Banana chocolate pancakes and crepes suzette
Nutritional Info
Calories per serving
162KCal
Ingredients
- FOR CREPE SUZETTE
- Basic pancake batter, to make 8 small pancakes
- 2 oranges
- 1 tbsp brandy
- Demerara sugar
- FOR BANANA CHOCOLATE PANCAKES
- PER SERVING 133 calories 2g fat
- Serves 6, Prep time 20 mins, Cook time 10 mins.
- 80g plain flour
- 20g cocoa powder
- 1 egg
- 2 tbsps low-fat yogurt
- 1-2 tbsps skimmed milk
- 2 tbsps caster sugar
- 1 banana
- 2 tbsps maple syrup
Cooking Instructions
- FOR CREPE SUZETTE.
- Make the pancakes and keep warm.
- Remove the skin from the oranges and segment into a bowl.

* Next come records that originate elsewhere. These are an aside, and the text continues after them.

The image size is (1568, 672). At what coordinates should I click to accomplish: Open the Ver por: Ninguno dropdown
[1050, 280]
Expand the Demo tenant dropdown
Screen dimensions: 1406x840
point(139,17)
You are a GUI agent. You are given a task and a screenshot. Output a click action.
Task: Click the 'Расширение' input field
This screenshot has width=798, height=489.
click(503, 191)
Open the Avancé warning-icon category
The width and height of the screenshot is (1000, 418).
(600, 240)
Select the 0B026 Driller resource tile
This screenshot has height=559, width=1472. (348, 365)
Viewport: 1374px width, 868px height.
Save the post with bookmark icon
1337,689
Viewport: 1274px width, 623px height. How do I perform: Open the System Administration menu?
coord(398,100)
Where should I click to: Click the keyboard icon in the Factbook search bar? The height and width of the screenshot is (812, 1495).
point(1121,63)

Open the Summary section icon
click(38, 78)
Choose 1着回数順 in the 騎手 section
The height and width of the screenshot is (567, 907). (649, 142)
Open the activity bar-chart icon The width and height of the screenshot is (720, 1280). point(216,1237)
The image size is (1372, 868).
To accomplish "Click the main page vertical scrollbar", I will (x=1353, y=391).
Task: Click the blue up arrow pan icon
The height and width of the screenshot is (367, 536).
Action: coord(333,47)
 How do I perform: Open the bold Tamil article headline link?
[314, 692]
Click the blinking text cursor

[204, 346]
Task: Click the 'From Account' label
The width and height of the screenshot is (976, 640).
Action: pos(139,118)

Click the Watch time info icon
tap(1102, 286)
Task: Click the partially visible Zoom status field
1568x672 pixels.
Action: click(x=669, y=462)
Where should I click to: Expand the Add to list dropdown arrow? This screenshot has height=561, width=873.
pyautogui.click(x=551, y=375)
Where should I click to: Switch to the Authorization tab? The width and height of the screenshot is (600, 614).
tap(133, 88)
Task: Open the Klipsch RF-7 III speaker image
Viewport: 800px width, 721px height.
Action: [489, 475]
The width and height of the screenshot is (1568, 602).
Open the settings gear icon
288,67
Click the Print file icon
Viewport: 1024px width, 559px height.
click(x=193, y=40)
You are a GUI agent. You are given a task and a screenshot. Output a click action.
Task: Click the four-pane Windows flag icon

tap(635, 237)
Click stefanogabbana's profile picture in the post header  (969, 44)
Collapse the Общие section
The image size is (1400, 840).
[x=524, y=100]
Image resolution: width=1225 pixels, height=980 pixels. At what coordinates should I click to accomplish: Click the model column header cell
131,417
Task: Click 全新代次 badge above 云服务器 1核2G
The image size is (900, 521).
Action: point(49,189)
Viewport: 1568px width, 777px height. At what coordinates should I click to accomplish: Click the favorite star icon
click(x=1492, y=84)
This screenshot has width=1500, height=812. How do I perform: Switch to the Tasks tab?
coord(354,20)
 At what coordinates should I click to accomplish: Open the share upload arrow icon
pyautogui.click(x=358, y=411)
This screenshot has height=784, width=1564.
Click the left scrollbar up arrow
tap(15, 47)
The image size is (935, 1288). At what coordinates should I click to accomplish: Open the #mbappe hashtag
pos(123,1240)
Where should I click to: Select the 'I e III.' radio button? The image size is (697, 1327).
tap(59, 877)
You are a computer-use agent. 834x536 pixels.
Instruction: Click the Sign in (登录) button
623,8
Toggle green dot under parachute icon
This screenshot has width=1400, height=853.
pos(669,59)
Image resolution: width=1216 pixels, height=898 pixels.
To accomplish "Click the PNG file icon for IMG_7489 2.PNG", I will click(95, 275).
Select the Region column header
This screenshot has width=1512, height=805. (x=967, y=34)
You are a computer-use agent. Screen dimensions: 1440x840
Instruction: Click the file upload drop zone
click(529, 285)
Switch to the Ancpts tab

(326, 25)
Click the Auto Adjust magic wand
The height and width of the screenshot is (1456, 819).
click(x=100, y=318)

Squeeze over the juice. Pour into a pan and heat gently, reducing the juice by half.
- Add the brandy and carefully tip the pan, allowing the brandy to ignite.
- Pour over the pancakes and serve.
- FOR BANANA CHOCOLATE PANCAKES.
- Sieve the flour and cocoa into a mixing bowl. Add the egg and 1 tbsp of yogurt. Mix together, using a whisk, adding sufficient milk to form a thick paste.
- Heat a non-stick frying pan and spray lightly with oil spray. Using a tablespoon, drop the mixture into the pan.
- Cook for 1 minute on each side. Remove from the pan, sprinkle with caster sugar and keep warm.
- Place the maple syrup in a small saucepan and heat to a rolling boil. Remove from the heat and allow to cool slightly before adding the sliced banana and remaining yogurt.
- Top the pancakes with the mixture and serve hot.